To benefit, the Stormont parties would have to introduce revenue-raising measures, including hiking rates by at least 15%.

For the average house in Belfast this would mean an increase of around £216 on the typical annual rates bill.

UUP leader Doug Beattie talks to health care workers protesting over pay

Stormont is on track for a £450m overspend this year, rising to around £1bn if public sector pay awards are factored in. Last year there was an overspend of £300m.

Earlier this year the NI Fiscal Council produced a report which concluded that, for every £100 per head spent on public services in England, Northern Ireland would need £124 per head to deliver the same standard of public services.

Economist Dr Esmond Birnie is a member of the NI Fiscal Council. While the council has not yet received an official breakdown of the financial package, he said it appears as though the Government has now accepted that Northern Ireland needs increased funding per head to deliver services to the same standard as in England.

“I think it is also very significant, and a good thing based on past problems, that this time around it looks like money for the transformation of the way the NI public sector works is being put into a special — hopefully strongly-ringfenced — fund,” he said.

“But overall the devil will be in the detail.”

However, DUP leader Sir Jeffrey Donaldson said the financial package being offered “falls short” of what is needed.

“We will study what the Government has said. Our initial reaction is that it falls short of what is required to enable our public services to be placed on a sustainable basis in terms of funding of those public services,” he said. “There is still some way to go in terms of both the negotiations that we have been engaged in with the Government on the Northern Ireland Protocol related issues and there is still some way to go in these discussions about the budgetary pressures.

“But we are committed to working each day to make the progress that’s required and to see Northern Ireland’s institutions restored on a sustainable and stable basis and on a basis that unionists as well as nationalists can support.”

Sinn Fein’s Michelle O’Neill, Mary-Lou McDonald and Conor Murphy arrive

Sinn Fein’s Michelle O’Neill said the financial package being offered “does not touch the surface” of what is required to have properly funded public services.

“We have a battle, but it is a battle the parties must fight together and take this right to the British Government,” she said.

“If the Executive is going to be successful then we need to have properly funded public services.”

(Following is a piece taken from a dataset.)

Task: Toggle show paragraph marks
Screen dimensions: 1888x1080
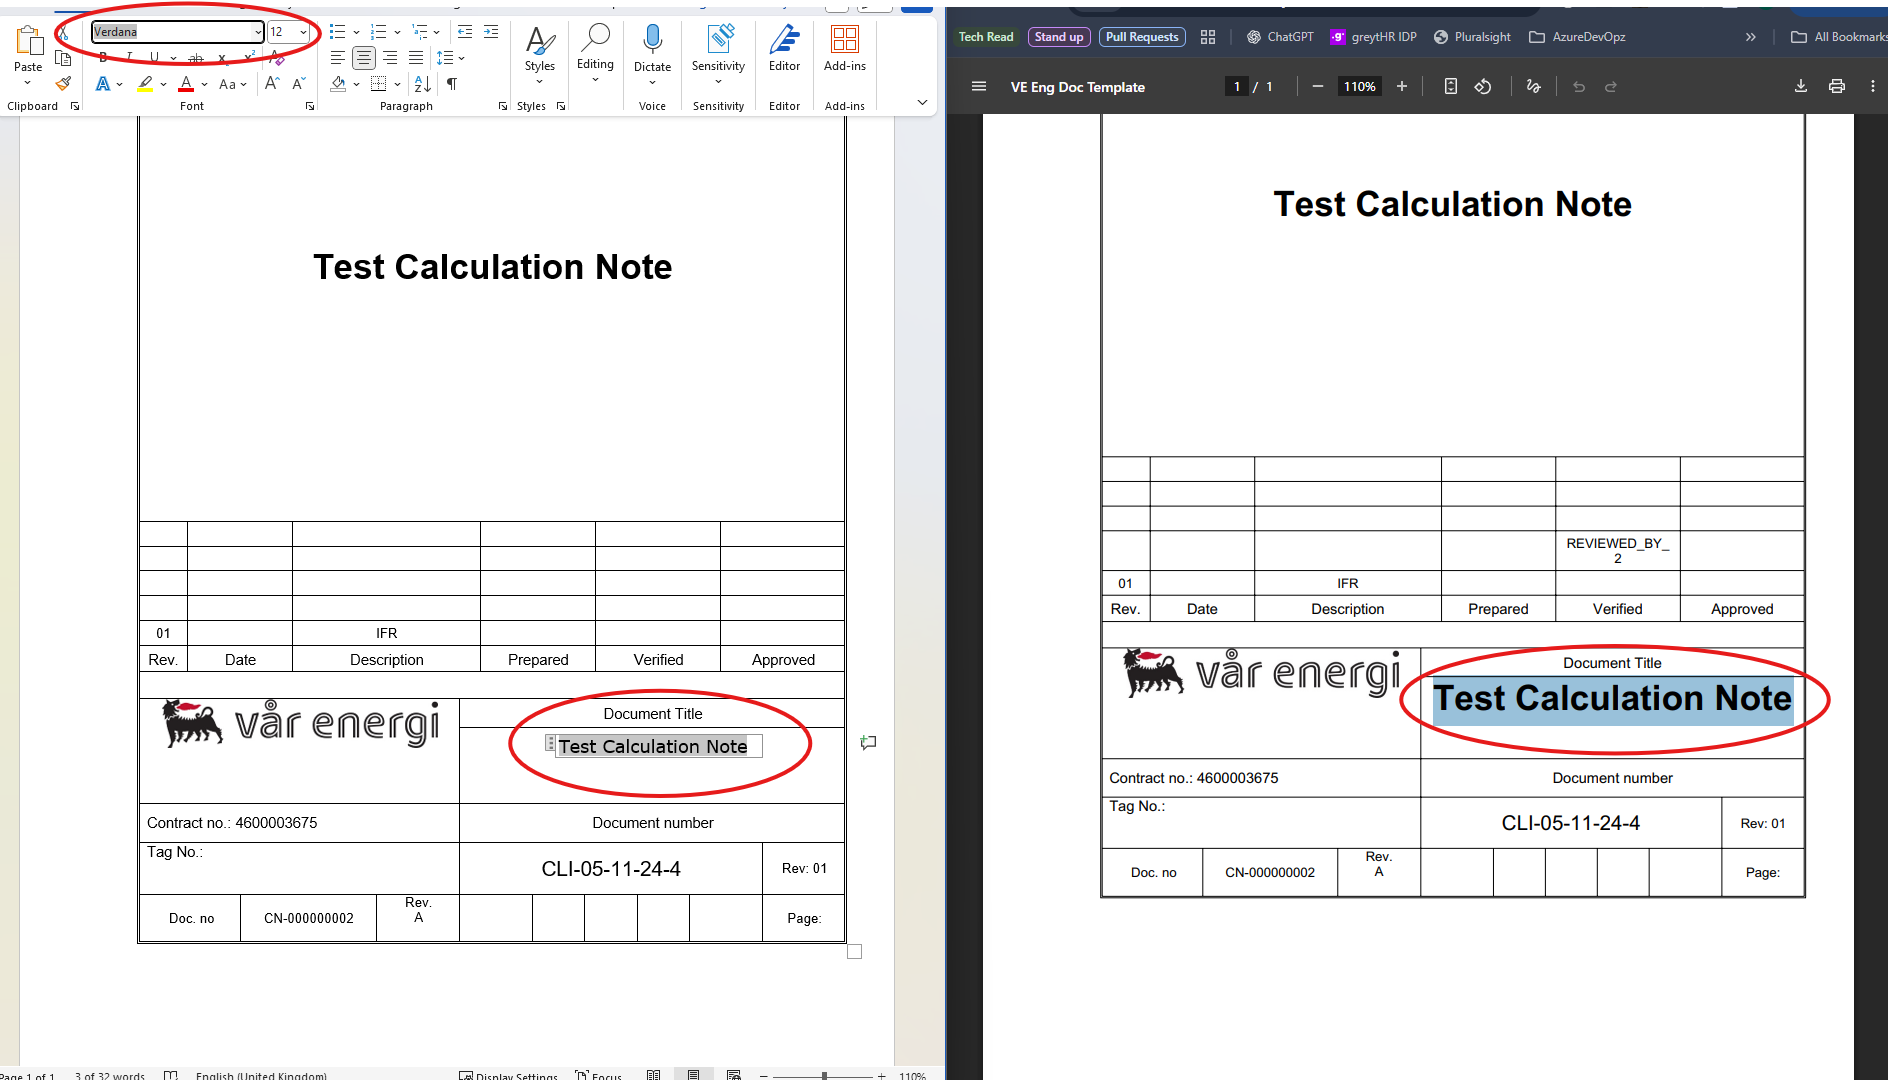Action: coord(452,84)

She added: “What we now need to have is a decision to be made in terms of the restoration of the Executive.”

Alliance Party leader Naomi Long said “For us this is not about a short-term fix, it is not about dangling baubles at us before Christmas and getting everybody to rush back and say that this will be resolved immediately.”

Ulster Unionist leader Doug Beattie said he doesn’t feel the financial package will be enough in the long term.

He added: “The problem is what happens next year, the year after and it is not quite clear how we are going to deal with that. We can do the pay deals for our nurses, our teachers, our police now, but we don’t know if we’ll be able to do it in 12 months’ time.”

SDLP leader Colum Eastwood urged Sir Jeffrey Donaldson to re-enter Stormont.

“As we know there’s a huge black hole in the public finances in Northern Ireland,” he said.

“We have people behind us who are frontline workers who have to go out and strike in the cold to be paid properly. And we’ve hundreds of thousands of people — a quarter of our population — on health waiting lists.

“That’s a lot of work to be getting on with. The first thing that has to happen is that Jeffrey Donaldson has to make a decision to get back into Government.

“We want to be constructive around that, but in terms of the financial conversation, that will obviously be a conversation that the Executive parties will have to have with the Government.”